Trecho do texto:

········

Para Moretti, “foi horrível ver o Partido Democrático [partido de centro-esquerda do qual ele é eleitor fiel] não travar o bom combate civilizatório e humanitário sobre a cidadania enquanto estava no governo. Ou dar cidadania italiana a crianças nascidas na Itália e que estudaram cinco anos, o chamado ‘Ius Soli temperato’ ou ‘Ius Culturae’ [princípio do direito pelo qual estrangeiros menores de idade adquirem a cidadania do país no qual nasceram e vivem, com a condição que tenham frequentado a escola ou feito cursos de formação equivalentes por um número determinado de anos.]

“Frequentemente, são crianças italianas para todos os efeitos, que falam os vários dialetos do nosso país. Mas não lhes foi dada identidade. Essa foi uma batalha que não foi travada e foi verdadeiramente um erro vergonhoso e incompreensível para mim. Por que me exalto tanto? Porque como sou um dos poucos eleitores que permaneceu fiel ao PD fico p da vida quando ele não faz o seu trabalho. Não se trata de não ter sido suficientemente de esquerda: sim, isso também. Mas não apenas isso: não só foram incapazes de nos explicar e contar a nós italianos que uma coisa eram os desembarques de imigrantes e outra completamente diferente a reforma da cidadania, que daria uma identidade a crianças italianas que agora não a tem.”

Essa declaração não passou em branco. Matteo Orfini, presidente do PD, declarou acreditar que Moretti “tem razão, foi um erro gigantesco”: “O governo é um instrumento, não um fim em si. E às vezes é preciso arriscar, como fizemos com as uniões civis. Para mim essa continua uma ferida aberta e me sinto responsável: era eu quem dirigia o PD e não tive a força para impor uma linha mais corajosa ao nosso governo.”

Em outra declaração, Moretti disse que durante a filmagem ele se perguntava com frequência por que estava fazendo aquele filme “e não sabia o que responder. Depois, terminadas as filmagens, Matteo Salvini se tornou ministro do Interior e então eu entendi por que realizei esse filme. Entendi a posteriori”. Em resposta, Salvini, da Liga, partido político de direita, além de ministro do Interior também vice-primeiro ministro e principal responsável pela política de imigração, escreveu: “O diretor radical-chic está de volta e me põe ao lado de um ditador sanguinário [Augusto Pinochet]. Quanta paciência… Contudo, também a Nanni mandamos um beijão.”

No passado, refugiados políticos foram salvos e muitos, graças ao apoio recebido, refizeram a vida na Itália, passando a se considerar ricos por terem dupla nacionalidade. Atualmente, porém, filhos de imigrantes nascidos na Itália, ou que chegaram pequenos, foram discriminados, deixados no limbo sem cidadania própria.

Santiago, Itália tem origem, portanto, na admirável indignação moral e política de Moretti, ainda que comparar situações tão distintas, separadas por quase meio século, resulte esquemático. O evento rememorado tende a ser idealizado, enquanto a complexidade da situação atual é desconsiderada.

········

Material de origem:
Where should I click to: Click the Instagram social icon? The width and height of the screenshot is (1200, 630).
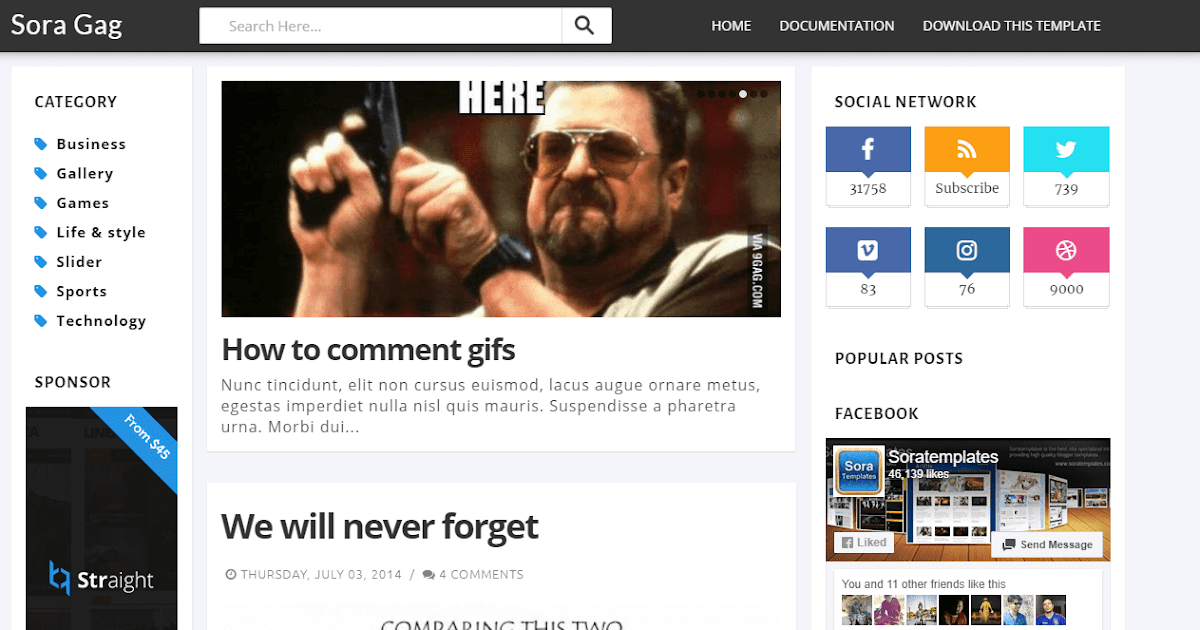tap(967, 250)
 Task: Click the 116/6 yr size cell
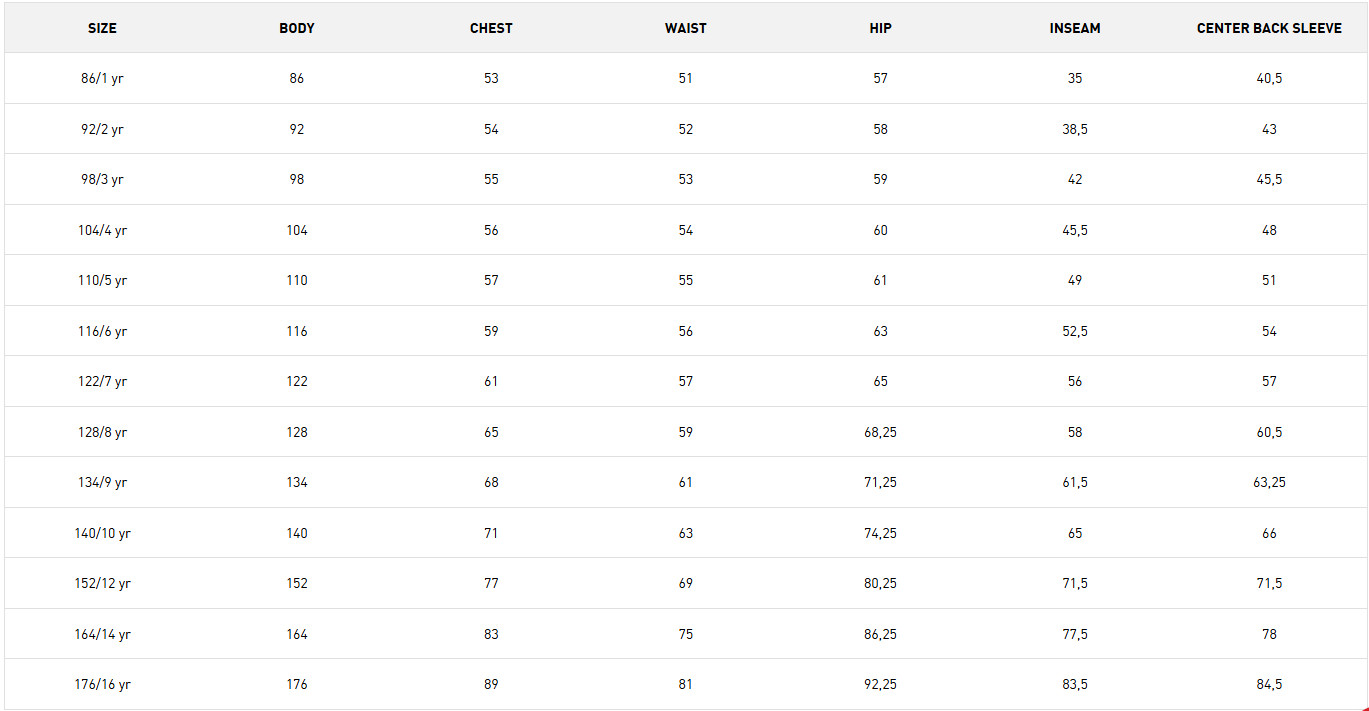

········

Desafio: Continue o texto sobre Nanni Moretti e o filme Santiago, Itália, começando logo depois da última frase apresentada.

Resposta da tarefa:
No primeiro plano do documentário, o próprio Moretti está de costas, parecendo observar a paisagem de um terraço elevado – diante dele, de uma lateral a outra da imagem, há prédios da cidade de Santiago e a cordilheira paira sobre a capital, com o cume das montanhas coberto de neve. Depois de ter feito quinze longas-metragens, é a primeira vez que o diretor é um viajante que filma no exterior. Mas o objetivo da ida de Moretti ao Chile, continua a ser retratar a Itália como em seus filmes anteriores. Desta vez, porém, a Itália lembrada é um pretexto para falar da atual, na qual ele diz que “o cinismo prevaleceu” e pela qual deixa claro sentir profundo desgosto.

“Muitos italianos estão hipnotizados pela imigração”, disse Moretti. “É um medo que lhes foi pacientemente inoculado pelo líder da Liga, Matteo Salvini. “Essa gente que tomou o poder na Itália se considera acima das leis. Declararam guerra à magistratura. Têm, além disso, pouca familiaridade com a gramática institucional e cada indivíduo munido da mínima competência lhes parece naturalmente suspeito. Nesse sentido, há uma continuidade direta com Berlusconi.”

Para realizar Santiago, Itália, Moretti adotou três balizas – entrevistar apenas participantes dos acontecimentos de 1973, deixando de fora historiadores, políticos e quaisquer outros especialistas; não ser o protagonista, “como Michael Moore” ele explica; tampouco recorrer a narração.

O corpo principal do filme é formado, então, por inúmeros relatos de homens e mulheres beneficiados pela acolhida recebida da Itália. De forma geral, Moretti intervém pouco, sempre de modo discreto e quase sem aparecer em cena. Filmados com câmera fixa e enquadramento frontal, mesmo passados 45 anos, ao lembrar dos eventos, alguns se comovem a ponto de não conseguir continuar falando.

Duas entrevistas de ex-militares sobressaem das demais. Um deles está em liberdade e não parece ter noção do que está dizendo. O outro é Raúl Eduardo Iturriaga Neumann, preso desde 2007 em Punta Peuco, onde Moretti o filmou. Punta Peuco é um centro de detenção na região metropolitana de Santiago, construído em 1995 especialmente para condenados por crimes contra a humanidade cometidos durante a ditadura militar (1973-1990).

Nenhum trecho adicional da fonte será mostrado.